### Records for the exercise
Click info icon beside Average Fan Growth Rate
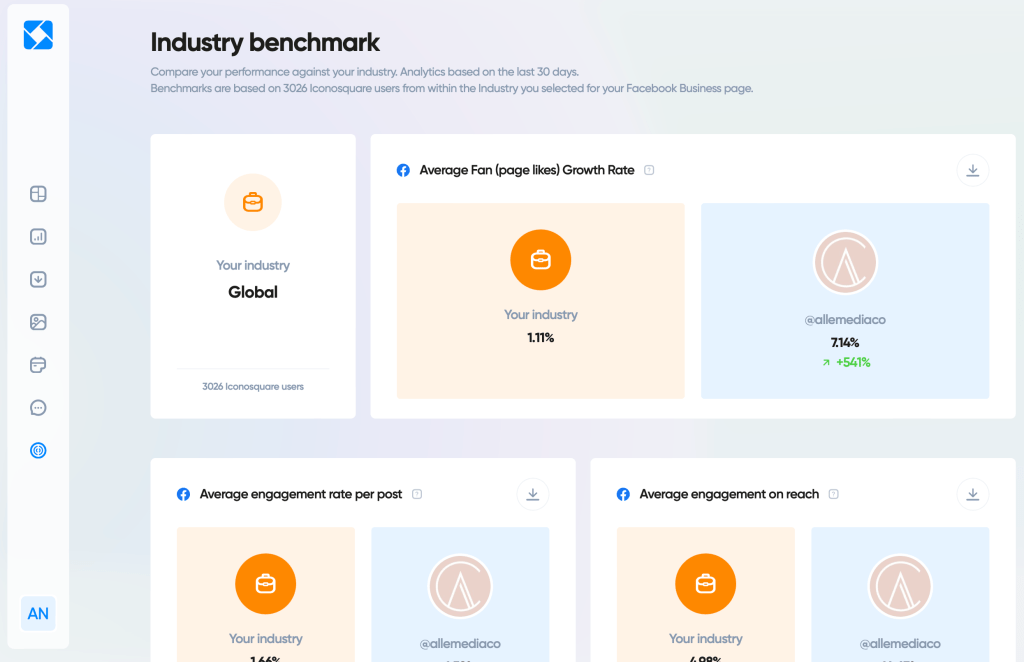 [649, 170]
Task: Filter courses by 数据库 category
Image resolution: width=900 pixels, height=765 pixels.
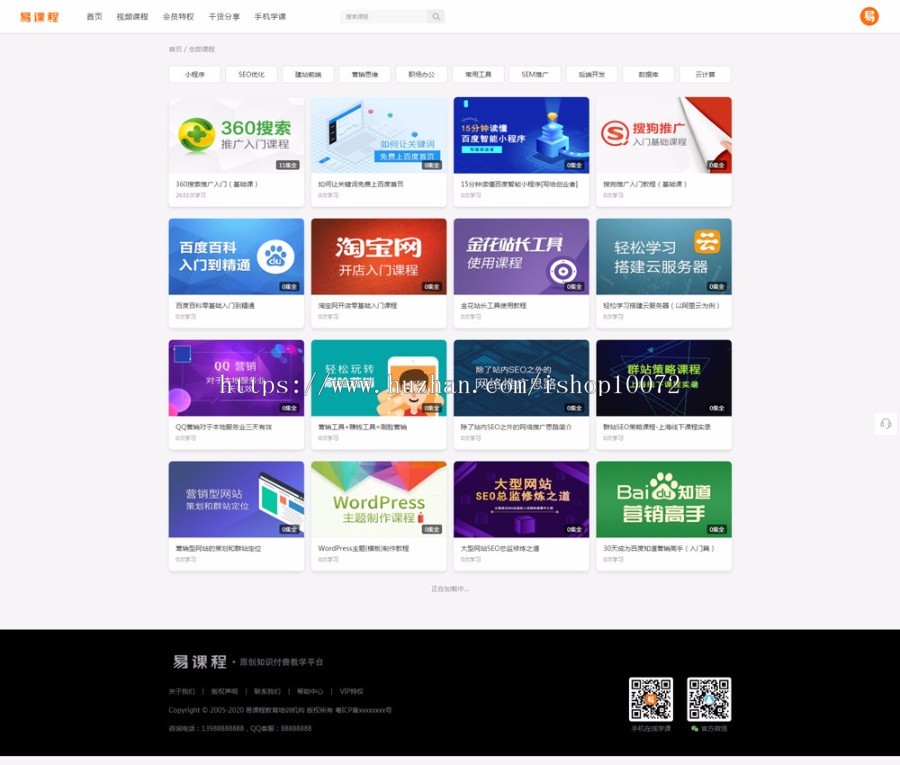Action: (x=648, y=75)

### What you should do
Return the material above verbatim. Pictures are to be excluded.

### Written reply
Click info icon beside Average Fan Growth Rate
 [649, 170]
Task: Filter courses by 数据库 category
Image resolution: width=900 pixels, height=765 pixels.
Action: (x=648, y=75)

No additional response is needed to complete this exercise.